Bruce McConnell, a former top policymaker at the Department of Homeland Security, says he believes such reforms are doable. "Reform is never a pipedream, says McConnell, who earlier this year joined the global security think tank EastWest Institute as a senior vice president. "The dance between technology's power and human dignity continues. We will get this right; it just takes time."
In a statement, National Security Council spokeswoman Caitlin Hayden says the White House appreciates the concerns expressed by the eight companies, pointing out that the president had directed a review of the government's surveillance capabilities and programs a few months ago (see President Orders Panel to Assess Tech's Role on Leaks).
"Through the coming weeks, we will be actively considering these companies' concerns and other issues raised by the stakeholders we have met with over the last few months, as well as the input of the president's review group," Hayden says.

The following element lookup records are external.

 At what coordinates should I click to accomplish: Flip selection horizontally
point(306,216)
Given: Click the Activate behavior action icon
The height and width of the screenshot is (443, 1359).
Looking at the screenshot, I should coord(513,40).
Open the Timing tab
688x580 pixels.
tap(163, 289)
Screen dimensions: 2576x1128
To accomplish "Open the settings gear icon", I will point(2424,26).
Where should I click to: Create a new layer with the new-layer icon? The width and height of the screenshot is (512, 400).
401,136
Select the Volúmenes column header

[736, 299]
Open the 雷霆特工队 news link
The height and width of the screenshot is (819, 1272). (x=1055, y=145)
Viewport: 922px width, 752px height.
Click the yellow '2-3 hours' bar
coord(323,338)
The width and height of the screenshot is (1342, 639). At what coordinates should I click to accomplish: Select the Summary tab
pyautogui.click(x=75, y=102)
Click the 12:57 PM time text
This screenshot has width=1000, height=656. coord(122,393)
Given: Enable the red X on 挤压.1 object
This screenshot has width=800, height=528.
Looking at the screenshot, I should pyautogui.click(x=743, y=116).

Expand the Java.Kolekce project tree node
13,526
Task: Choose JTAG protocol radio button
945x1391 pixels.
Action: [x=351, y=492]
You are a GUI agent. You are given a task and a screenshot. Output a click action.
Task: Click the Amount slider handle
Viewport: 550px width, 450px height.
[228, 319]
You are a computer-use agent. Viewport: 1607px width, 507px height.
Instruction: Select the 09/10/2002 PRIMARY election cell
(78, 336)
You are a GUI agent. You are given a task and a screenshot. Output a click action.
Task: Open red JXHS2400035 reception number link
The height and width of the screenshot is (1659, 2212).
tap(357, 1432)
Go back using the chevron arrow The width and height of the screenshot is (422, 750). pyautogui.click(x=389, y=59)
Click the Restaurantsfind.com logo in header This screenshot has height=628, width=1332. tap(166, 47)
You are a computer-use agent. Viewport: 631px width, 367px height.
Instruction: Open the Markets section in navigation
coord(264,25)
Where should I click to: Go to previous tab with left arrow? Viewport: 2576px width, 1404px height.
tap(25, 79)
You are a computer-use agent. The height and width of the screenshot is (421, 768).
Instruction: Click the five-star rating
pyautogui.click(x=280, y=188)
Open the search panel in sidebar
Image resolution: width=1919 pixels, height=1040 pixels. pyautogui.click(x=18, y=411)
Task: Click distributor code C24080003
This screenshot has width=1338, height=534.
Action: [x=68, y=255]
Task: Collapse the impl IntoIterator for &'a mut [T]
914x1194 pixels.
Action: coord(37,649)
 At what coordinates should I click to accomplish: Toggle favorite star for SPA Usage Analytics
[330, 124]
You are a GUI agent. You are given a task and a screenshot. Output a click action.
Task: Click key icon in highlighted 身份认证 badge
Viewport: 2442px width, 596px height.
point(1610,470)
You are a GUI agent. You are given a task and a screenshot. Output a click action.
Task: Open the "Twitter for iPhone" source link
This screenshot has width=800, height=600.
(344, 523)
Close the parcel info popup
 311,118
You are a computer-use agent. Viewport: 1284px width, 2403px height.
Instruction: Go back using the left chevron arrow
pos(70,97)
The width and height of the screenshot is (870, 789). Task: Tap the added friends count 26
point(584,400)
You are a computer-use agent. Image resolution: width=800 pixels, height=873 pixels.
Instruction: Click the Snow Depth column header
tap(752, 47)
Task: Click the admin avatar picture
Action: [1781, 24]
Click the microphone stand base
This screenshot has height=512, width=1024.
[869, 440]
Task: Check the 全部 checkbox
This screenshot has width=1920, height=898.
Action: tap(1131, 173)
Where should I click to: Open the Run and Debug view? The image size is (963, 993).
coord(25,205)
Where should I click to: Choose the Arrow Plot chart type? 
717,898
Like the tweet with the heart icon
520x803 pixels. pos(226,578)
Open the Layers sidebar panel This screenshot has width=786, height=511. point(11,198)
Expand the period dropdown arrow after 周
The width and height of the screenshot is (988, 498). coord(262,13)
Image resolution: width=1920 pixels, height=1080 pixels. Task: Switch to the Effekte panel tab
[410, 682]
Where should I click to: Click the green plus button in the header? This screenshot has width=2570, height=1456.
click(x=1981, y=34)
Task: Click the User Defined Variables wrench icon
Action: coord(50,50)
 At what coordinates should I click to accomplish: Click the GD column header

But another administration intelligence official says reforming the way the agency conducts surveillance won't be easy.
"The intelligence community is not designed and built for transparency; we're designed and built for the opposite," Alexander Joel, civil liberties protection officer at the Office of the Director of National Intelligence, said at a Brown University forum held days before the letter was issued.
"When it comes to transparency, that is a culture shift for us, it's a skillset shift for us, and it's been hard for us," Joel says. "People are working very hard to do this, and it's going to take time for us to [change] the way the community operates."